Hosting via CloudFront

You can host via CloudFront a DNS for speed, plus Amazon Certificate Manager to provide SSL. It's minor, but if you already did the instructions to host directly via S3, there will be a security hole open for access through S3.

First, change your AWS region to US East (N. Virginia), the certificate is required to be there.

In the AWS Management Console, open the Amazon Certificate Manager and request a public certificate. Use both *.yourwebsite.com and yourwebsite.com as domain names. Use DNS validation, which will tell you to create a CNAME record in your DNS with the given name and value (note that name is the full url host, your DNS may only need the subdomain of the name to specify the host).

Create that CNAME record and wait until Amazon Certificate Manager validates.

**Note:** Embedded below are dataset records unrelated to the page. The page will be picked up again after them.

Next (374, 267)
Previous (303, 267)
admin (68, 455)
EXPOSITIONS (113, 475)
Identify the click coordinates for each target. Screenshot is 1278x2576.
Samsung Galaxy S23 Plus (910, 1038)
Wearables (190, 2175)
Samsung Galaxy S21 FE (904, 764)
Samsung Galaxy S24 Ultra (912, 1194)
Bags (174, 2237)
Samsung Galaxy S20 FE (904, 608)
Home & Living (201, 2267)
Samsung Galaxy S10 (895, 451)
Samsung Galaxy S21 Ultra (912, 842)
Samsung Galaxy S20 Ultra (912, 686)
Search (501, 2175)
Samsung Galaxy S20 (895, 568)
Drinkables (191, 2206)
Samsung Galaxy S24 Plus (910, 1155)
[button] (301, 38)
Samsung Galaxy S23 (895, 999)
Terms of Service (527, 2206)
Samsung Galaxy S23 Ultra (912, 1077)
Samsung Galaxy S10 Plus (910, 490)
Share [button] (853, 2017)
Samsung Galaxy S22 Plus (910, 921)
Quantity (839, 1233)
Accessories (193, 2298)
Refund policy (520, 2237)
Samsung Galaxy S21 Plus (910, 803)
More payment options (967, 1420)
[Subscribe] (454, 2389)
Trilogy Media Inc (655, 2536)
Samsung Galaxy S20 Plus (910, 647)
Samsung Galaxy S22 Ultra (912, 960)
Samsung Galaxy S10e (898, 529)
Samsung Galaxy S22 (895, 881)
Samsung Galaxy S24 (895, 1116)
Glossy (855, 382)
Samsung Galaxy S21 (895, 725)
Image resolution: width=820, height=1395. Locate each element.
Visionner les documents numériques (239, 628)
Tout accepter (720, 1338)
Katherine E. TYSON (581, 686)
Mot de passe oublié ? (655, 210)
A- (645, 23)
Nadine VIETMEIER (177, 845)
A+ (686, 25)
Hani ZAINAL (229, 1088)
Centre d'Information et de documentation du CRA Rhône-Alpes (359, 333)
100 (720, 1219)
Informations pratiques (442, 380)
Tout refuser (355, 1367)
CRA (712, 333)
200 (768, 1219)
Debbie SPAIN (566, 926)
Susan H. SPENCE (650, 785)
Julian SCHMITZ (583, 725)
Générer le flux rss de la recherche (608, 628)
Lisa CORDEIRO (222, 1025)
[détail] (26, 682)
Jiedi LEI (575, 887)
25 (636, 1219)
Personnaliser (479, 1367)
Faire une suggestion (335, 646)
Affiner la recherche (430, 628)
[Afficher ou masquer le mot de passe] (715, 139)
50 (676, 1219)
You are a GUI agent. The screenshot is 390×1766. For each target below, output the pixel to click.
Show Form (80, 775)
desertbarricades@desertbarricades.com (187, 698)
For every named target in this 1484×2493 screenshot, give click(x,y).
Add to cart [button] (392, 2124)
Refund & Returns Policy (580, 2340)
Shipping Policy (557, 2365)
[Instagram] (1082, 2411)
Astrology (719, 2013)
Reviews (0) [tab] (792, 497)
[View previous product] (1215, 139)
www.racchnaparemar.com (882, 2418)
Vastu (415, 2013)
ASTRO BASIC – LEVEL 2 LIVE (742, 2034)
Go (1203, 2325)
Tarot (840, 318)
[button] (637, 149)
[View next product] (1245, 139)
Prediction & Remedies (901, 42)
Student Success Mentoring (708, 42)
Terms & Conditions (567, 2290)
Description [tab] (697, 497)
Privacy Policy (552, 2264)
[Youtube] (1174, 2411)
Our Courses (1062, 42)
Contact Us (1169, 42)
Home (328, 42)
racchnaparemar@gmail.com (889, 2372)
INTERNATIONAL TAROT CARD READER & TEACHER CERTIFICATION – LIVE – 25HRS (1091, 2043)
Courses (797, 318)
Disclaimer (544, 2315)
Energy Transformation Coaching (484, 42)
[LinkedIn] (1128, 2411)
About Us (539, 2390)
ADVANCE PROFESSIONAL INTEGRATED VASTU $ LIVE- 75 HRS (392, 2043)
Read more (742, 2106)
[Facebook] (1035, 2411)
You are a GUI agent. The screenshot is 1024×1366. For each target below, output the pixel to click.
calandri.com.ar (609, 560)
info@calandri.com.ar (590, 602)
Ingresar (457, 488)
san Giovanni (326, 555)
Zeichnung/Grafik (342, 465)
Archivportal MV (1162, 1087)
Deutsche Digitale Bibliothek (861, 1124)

Once validated, go to Amazon CloudFront and create a distribution. Choose Web and:

• Link CloudFront and S3 privately through an Origin Access Identity:
  • Origin Domain Name: <S3_BUCKET>
  • Restrict Bucket Access: Yes
  • Origin Access Identity: Create a new identity
  • Grant Read Permissions on Bucket: Yes, Update Bucket Policy (this will change the bucket policy on S3 for CloudFront access)
• Allow access through another domain:
  • Alternate Domain Names (CNAMEs): yourwebsite.com (url you’re hosting)
• Default Root Object: index.html
• SSL Certificate: Custom SSL Certificate, choose the Amazon Certificate Manager certificate

These are the must have options, I’d browse through the other options and see what you like. You can go to Error Pages to point 403 errors to 404.html and respond with a 404.

After creation and when status is deployed (a few minutes), you can access your website via the Domain Name (<some_hash>.cloudfront.net). Create a CNAME record on your DNS to point the url you’re hosting (yourwebsite.com) to that Domain Name.